* Dataset entries *
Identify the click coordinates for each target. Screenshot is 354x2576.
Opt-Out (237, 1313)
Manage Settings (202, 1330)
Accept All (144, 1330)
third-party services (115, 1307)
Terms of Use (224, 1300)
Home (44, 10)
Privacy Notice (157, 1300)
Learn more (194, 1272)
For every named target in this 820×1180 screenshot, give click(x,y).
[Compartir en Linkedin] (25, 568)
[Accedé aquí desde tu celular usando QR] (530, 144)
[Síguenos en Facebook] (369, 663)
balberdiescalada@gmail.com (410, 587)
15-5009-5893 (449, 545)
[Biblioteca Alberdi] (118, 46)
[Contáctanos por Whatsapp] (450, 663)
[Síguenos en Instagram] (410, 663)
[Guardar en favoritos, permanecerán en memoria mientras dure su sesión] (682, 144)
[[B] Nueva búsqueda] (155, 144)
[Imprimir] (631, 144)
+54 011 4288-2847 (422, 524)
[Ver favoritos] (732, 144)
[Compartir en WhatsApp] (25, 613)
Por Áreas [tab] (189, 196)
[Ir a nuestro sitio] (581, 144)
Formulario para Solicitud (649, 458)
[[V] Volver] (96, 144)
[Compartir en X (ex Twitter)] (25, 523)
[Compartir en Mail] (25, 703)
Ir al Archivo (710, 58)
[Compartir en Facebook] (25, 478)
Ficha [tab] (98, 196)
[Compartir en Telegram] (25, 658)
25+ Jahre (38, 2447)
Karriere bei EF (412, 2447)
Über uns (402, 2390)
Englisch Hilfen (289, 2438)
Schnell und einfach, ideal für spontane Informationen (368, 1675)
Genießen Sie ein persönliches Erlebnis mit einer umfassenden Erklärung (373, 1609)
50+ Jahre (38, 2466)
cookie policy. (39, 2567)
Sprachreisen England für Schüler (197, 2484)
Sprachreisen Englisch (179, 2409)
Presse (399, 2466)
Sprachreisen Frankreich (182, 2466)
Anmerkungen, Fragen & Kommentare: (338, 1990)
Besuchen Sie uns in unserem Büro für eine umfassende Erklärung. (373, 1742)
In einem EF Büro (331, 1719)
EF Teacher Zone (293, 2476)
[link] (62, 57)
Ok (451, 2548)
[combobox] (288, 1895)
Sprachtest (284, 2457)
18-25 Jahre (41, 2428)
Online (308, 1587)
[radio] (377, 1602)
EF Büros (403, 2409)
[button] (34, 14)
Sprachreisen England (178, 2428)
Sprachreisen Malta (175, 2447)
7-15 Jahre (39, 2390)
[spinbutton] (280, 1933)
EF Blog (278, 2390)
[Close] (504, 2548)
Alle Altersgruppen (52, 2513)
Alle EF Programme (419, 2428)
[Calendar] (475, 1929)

* How to complete this task *
Read through the entries, then copy every line where the string "Compartir" is found.

* The answer *
[Compartir en Linkedin] (25, 568)
[Compartir en WhatsApp] (25, 613)
[Compartir en X (ex Twitter)] (25, 523)
[Compartir en Mail] (25, 703)
[Compartir en Facebook] (25, 478)
[Compartir en Telegram] (25, 658)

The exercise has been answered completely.